INSTRUCTIONS TO FOLLOW: A line belongs in the answer if it contains "Consejos"; copy every such line from the entries below.

- - -

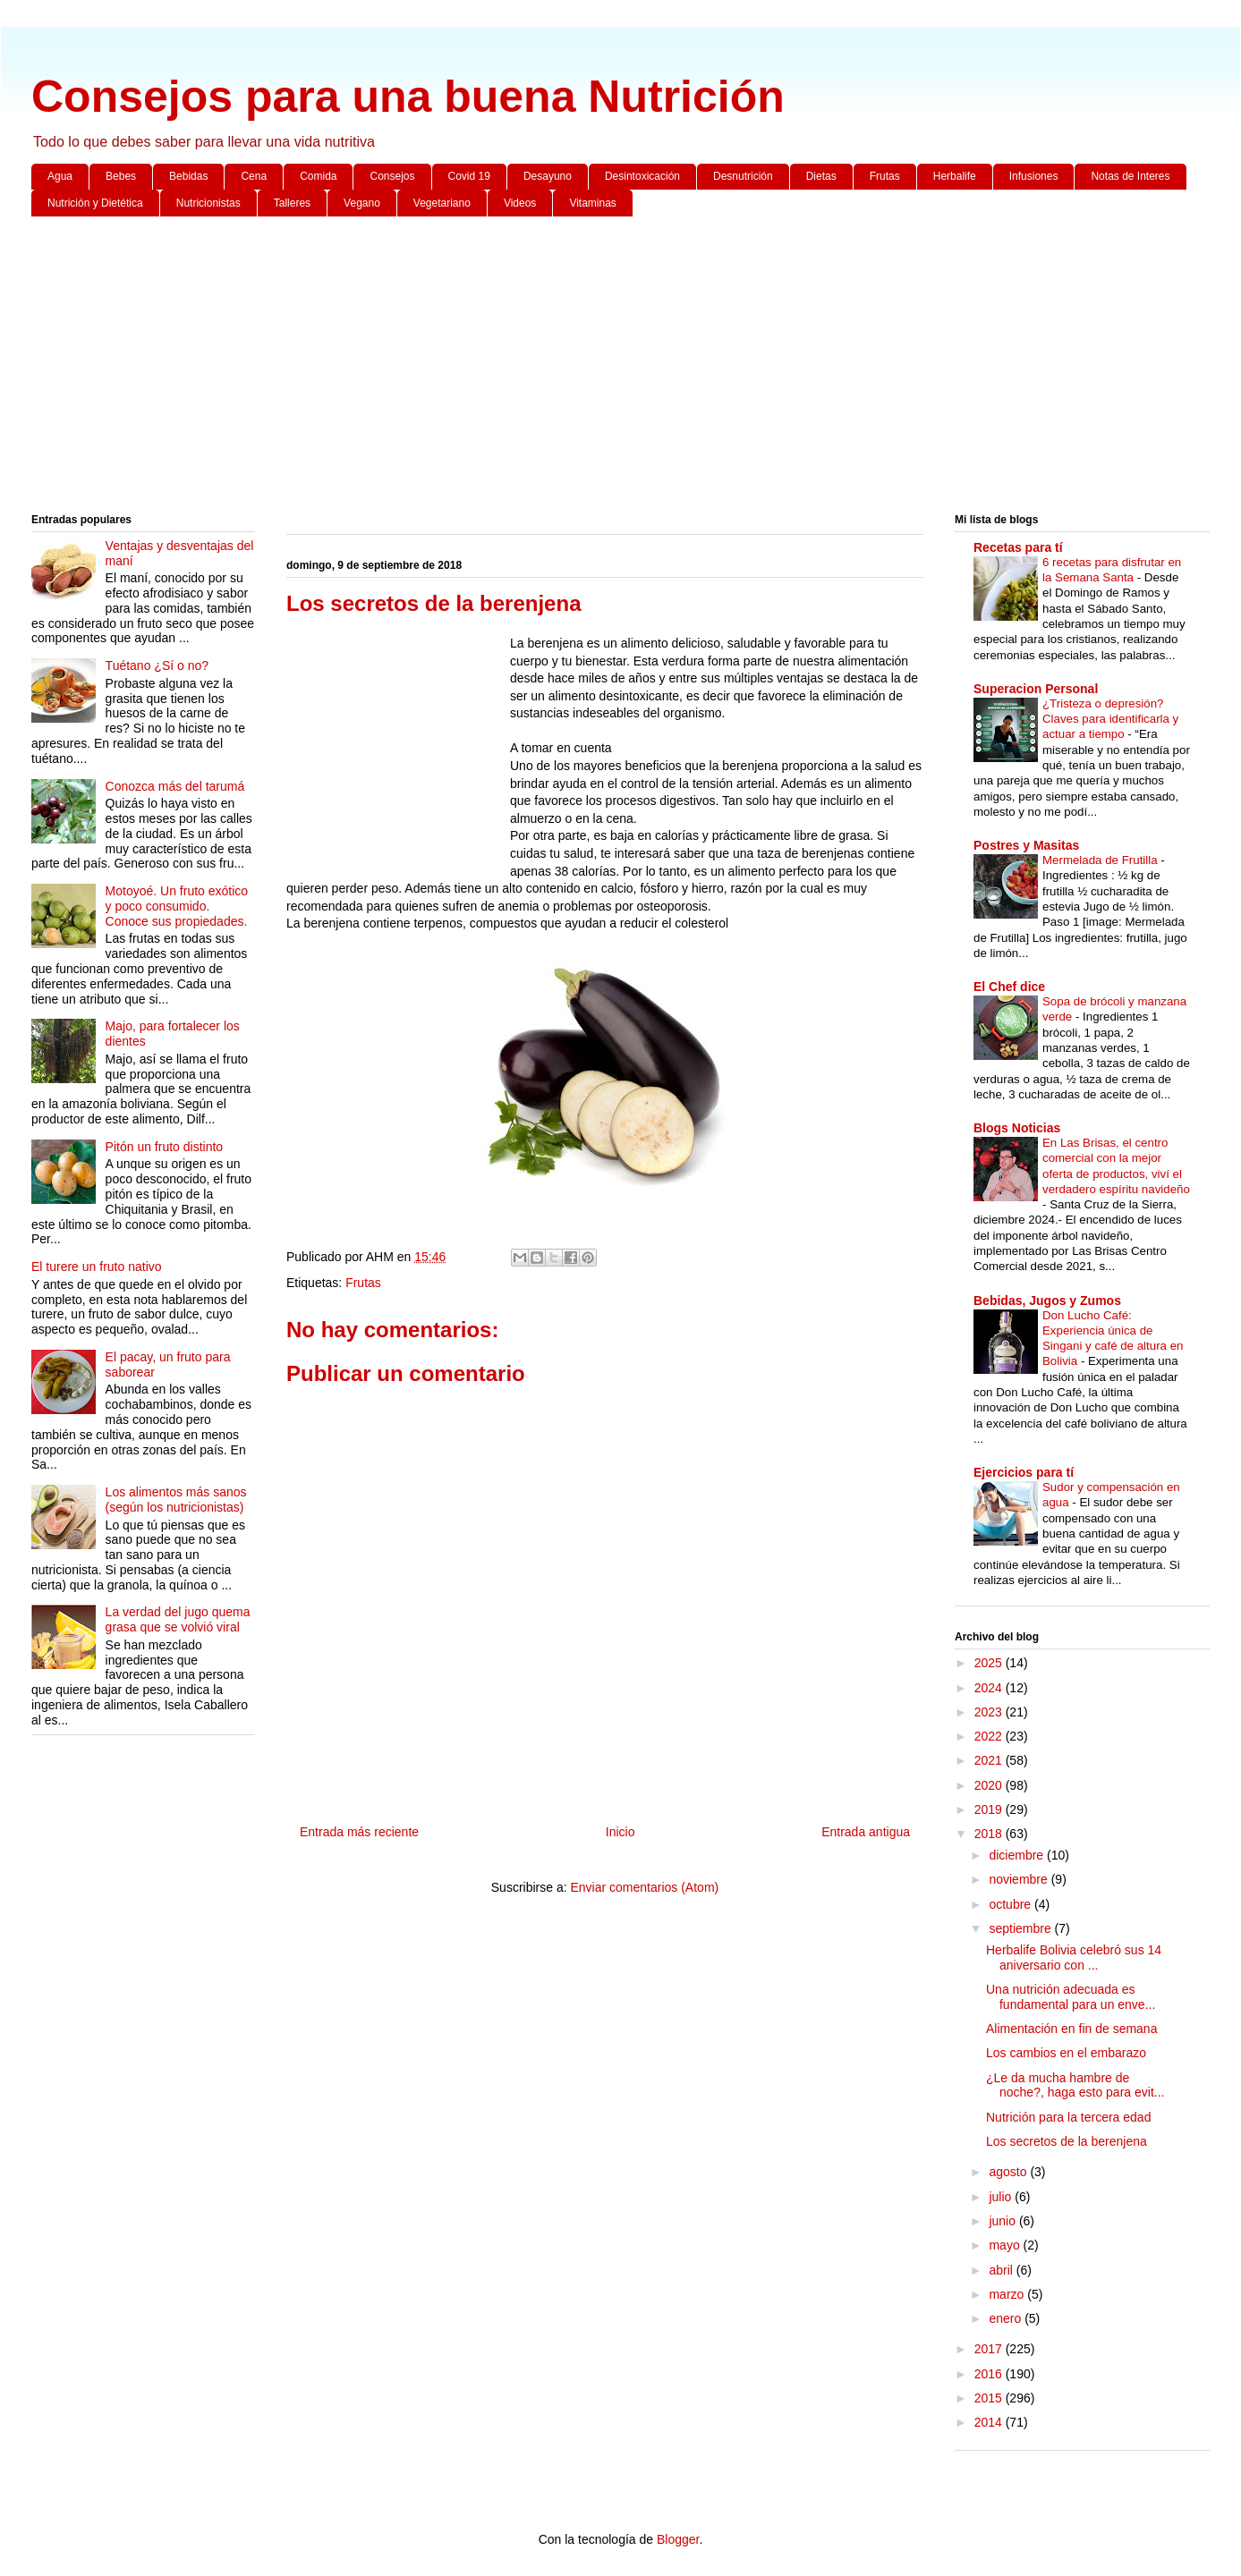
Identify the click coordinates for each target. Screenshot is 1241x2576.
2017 (990, 2349)
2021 (990, 1760)
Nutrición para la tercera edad (1068, 2117)
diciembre (1018, 1855)
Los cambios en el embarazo (1066, 2053)
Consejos (392, 176)
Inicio (620, 1832)
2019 (990, 1809)
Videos (520, 203)
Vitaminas (592, 203)
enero (1006, 2318)
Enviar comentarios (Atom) (644, 1887)
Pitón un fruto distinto (165, 1147)
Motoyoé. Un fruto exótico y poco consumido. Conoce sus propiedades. (177, 906)
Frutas (885, 176)
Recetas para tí (1018, 547)
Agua (59, 176)
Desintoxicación (642, 176)
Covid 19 (469, 176)
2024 (990, 1688)
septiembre (1021, 1928)
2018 (990, 1833)
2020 (990, 1785)
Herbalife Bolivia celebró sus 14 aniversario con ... (1073, 1957)
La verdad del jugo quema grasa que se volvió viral (178, 1619)
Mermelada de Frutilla (1101, 860)
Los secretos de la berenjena (1066, 2141)
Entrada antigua (865, 1832)
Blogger (678, 2539)
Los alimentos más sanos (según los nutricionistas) (176, 1499)
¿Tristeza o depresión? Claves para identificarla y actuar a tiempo (1110, 719)
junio (1003, 2221)
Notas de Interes (1130, 176)
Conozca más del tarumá (175, 786)
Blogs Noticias (1016, 1128)
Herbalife (954, 176)
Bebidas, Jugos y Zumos (1047, 1300)
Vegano (362, 203)
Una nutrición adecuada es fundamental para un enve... (1070, 1997)
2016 (990, 2374)
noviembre (1019, 1879)
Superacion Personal (1035, 689)
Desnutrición (743, 176)
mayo (1006, 2245)
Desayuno (547, 176)
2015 (990, 2398)
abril (1002, 2270)
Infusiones (1033, 176)
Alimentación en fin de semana (1071, 2028)
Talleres (292, 203)
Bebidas (188, 176)
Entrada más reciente (359, 1832)
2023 (990, 1712)
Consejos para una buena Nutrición (408, 97)
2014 (990, 2422)
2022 (990, 1736)
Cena (254, 176)
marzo (1008, 2294)
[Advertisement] (568, 368)
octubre (1011, 1904)
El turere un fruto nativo (96, 1266)
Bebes (121, 176)
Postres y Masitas (1026, 845)
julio (1002, 2197)
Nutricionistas (208, 203)
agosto (1009, 2172)
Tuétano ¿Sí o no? (157, 665)
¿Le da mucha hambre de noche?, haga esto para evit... (1075, 2085)
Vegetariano (442, 203)
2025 (990, 1663)
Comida (318, 176)
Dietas (821, 176)
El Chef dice (1009, 986)
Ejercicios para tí (1023, 1472)
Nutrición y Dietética (95, 203)
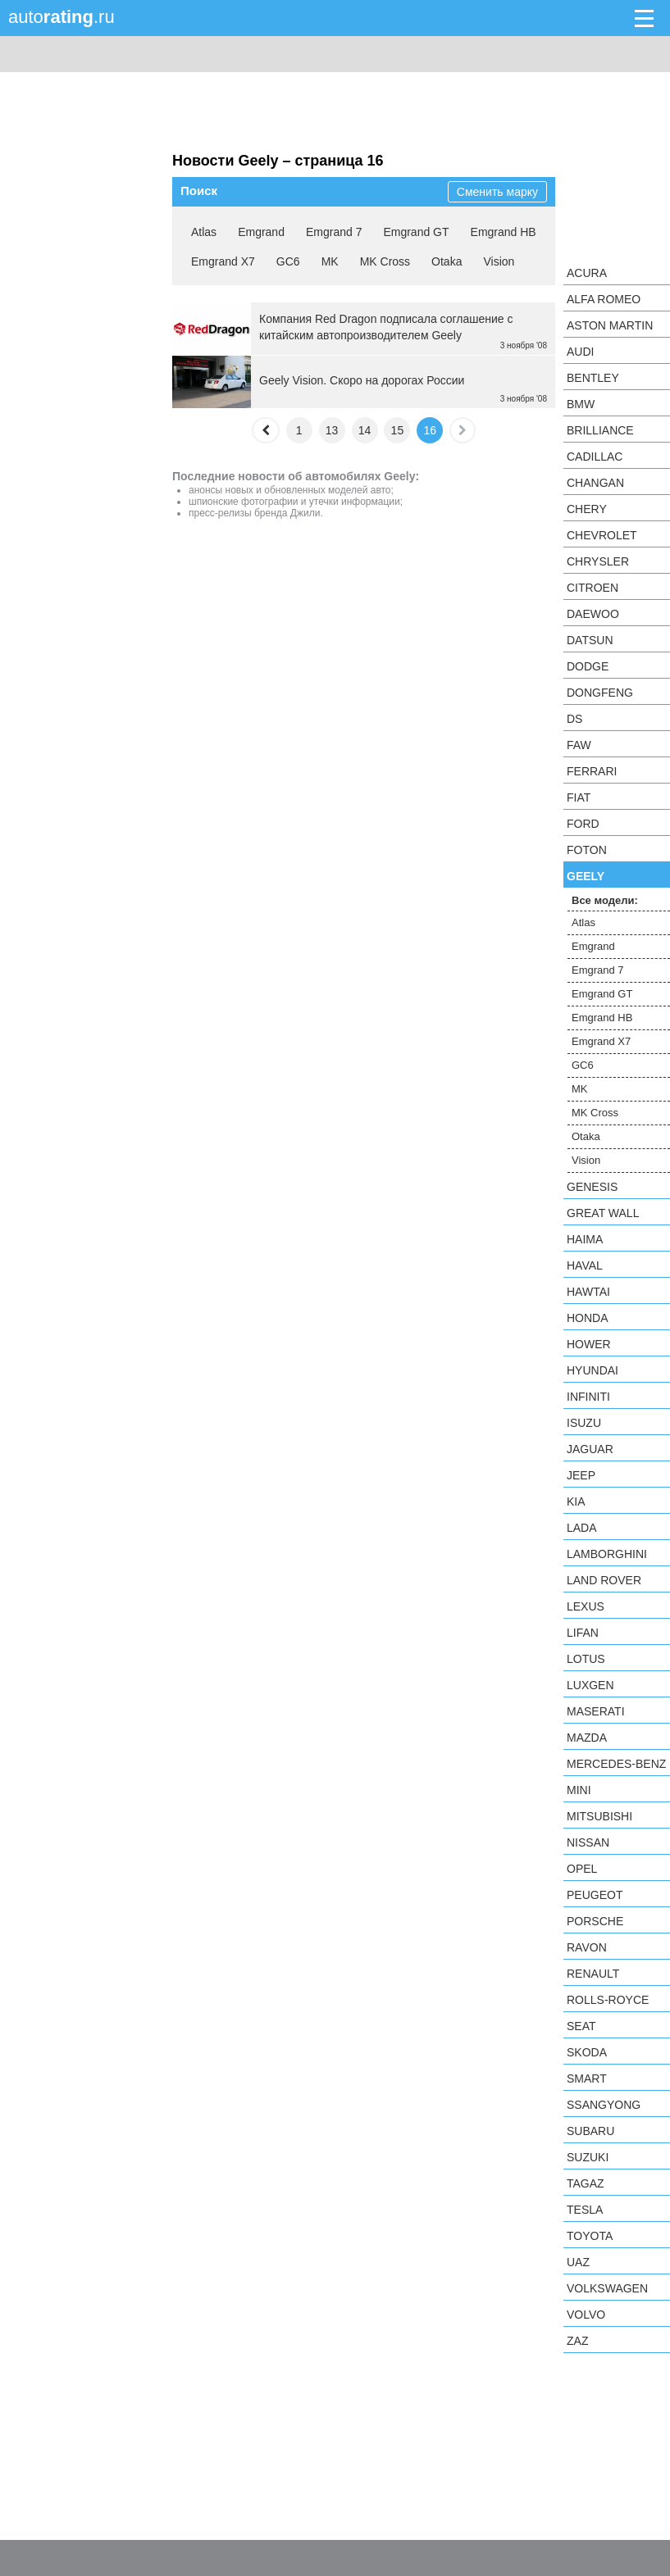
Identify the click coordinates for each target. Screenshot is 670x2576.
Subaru (590, 2131)
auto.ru (61, 17)
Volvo (586, 2314)
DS (574, 718)
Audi (580, 351)
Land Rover (604, 1580)
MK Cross (385, 261)
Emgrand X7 (223, 261)
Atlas (203, 232)
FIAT (578, 797)
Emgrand (261, 232)
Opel (582, 1868)
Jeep (581, 1475)
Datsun (590, 640)
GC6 (288, 261)
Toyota (590, 2235)
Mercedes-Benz (616, 1763)
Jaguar (590, 1449)
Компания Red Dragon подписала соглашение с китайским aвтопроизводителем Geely (386, 327)
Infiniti (588, 1396)
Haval (585, 1265)
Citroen (592, 587)
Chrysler (598, 561)
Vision (498, 261)
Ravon (587, 1947)
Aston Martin (610, 325)
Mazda (587, 1737)
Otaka (446, 261)
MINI (579, 1790)
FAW (579, 745)
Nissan (588, 1842)
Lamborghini (607, 1554)
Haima (585, 1239)
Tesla (585, 2209)
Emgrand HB (503, 232)
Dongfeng (600, 692)
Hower (589, 1344)
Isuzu (584, 1422)
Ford (583, 823)
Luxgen (590, 1685)
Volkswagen (607, 2288)
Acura (587, 272)
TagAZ (585, 2183)
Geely (585, 876)
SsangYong (603, 2104)
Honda (587, 1317)
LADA (582, 1527)
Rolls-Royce (608, 1999)
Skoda (587, 2052)
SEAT (581, 2026)
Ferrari (592, 771)
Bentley (593, 377)
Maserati (596, 1711)
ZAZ (577, 2340)
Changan (595, 482)
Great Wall (603, 1213)
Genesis (592, 1186)
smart (587, 2078)
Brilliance (600, 430)
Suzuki (587, 2157)
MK (330, 261)
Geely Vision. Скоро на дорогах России (361, 380)
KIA (576, 1501)
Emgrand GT (416, 232)
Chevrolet (602, 535)
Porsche (595, 1921)
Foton (587, 849)
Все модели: (605, 900)
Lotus (586, 1658)
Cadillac (594, 456)
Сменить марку (497, 191)
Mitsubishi (599, 1816)
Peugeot (594, 1894)
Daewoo (593, 613)
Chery (587, 509)
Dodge (587, 666)
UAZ (578, 2262)
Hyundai (592, 1370)
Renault (593, 1973)
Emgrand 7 (334, 232)
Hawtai (588, 1291)
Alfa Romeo (603, 299)
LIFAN (583, 1632)
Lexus (585, 1606)
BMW (581, 404)
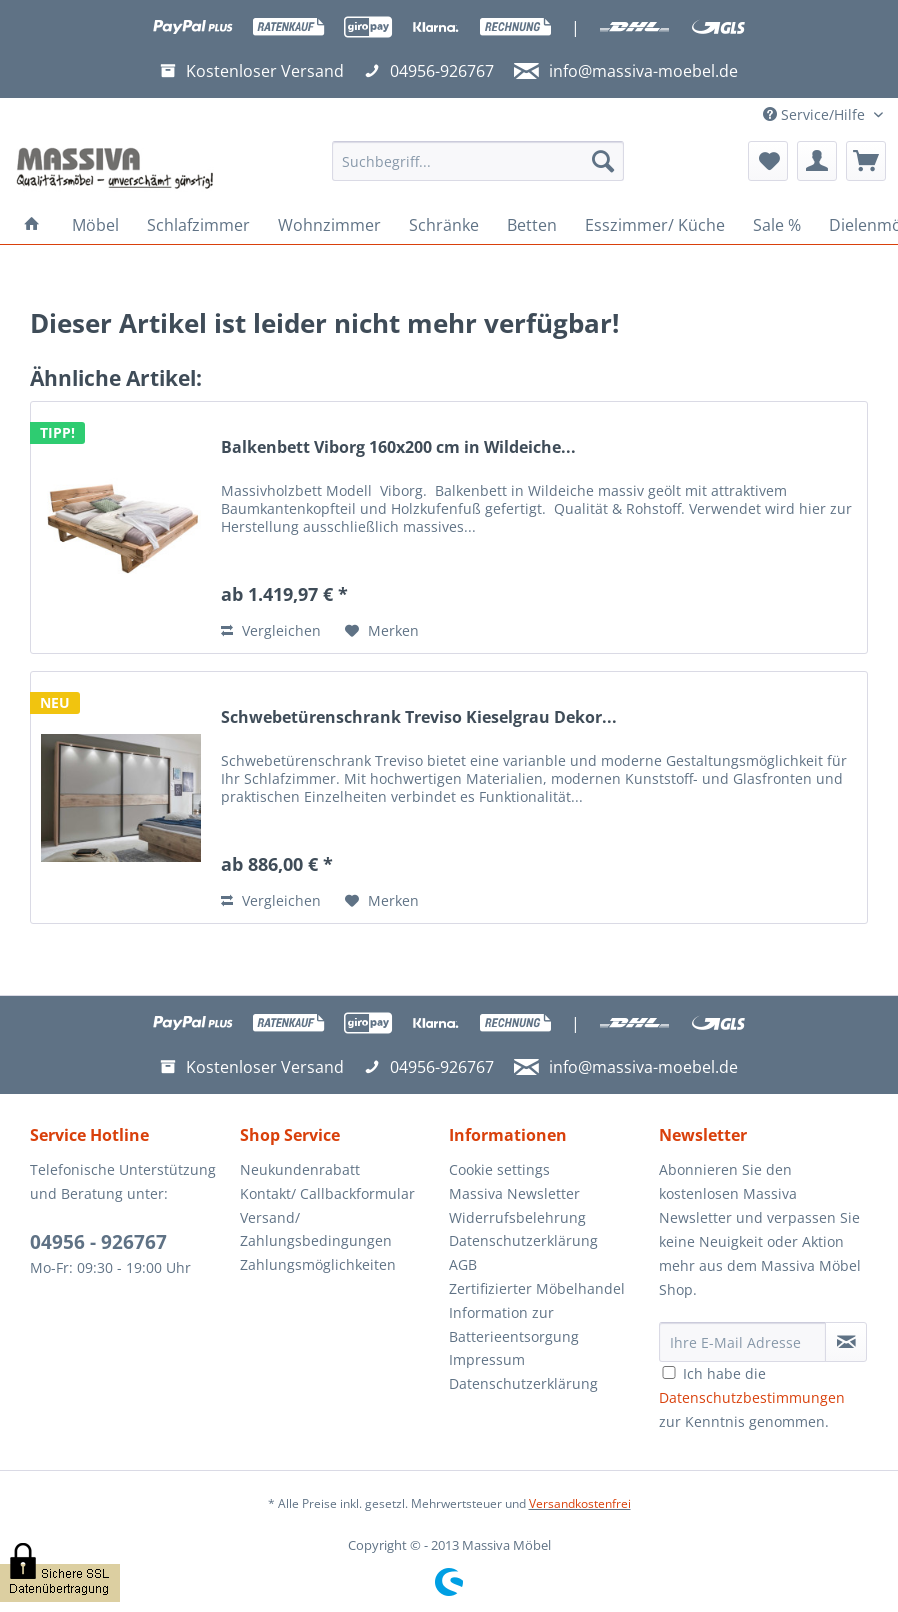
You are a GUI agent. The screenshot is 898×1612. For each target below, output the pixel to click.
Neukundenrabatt (300, 1169)
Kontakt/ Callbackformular (327, 1193)
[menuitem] (478, 170)
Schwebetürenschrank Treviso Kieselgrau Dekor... (419, 717)
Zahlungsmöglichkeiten (318, 1264)
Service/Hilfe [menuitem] (816, 114)
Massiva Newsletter (514, 1193)
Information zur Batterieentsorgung (514, 1324)
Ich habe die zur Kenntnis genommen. (752, 1397)
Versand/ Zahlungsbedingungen (316, 1229)
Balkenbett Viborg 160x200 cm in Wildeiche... (398, 447)
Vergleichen (271, 630)
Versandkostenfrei (580, 1503)
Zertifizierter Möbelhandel (537, 1288)
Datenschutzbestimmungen (752, 1397)
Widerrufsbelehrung (517, 1217)
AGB (463, 1264)
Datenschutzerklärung (523, 1240)
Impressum (487, 1359)
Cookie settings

- - -

EXERCISE RESPONSE:
Consejos (392, 176)
Consejos para una buena Nutrición (408, 97)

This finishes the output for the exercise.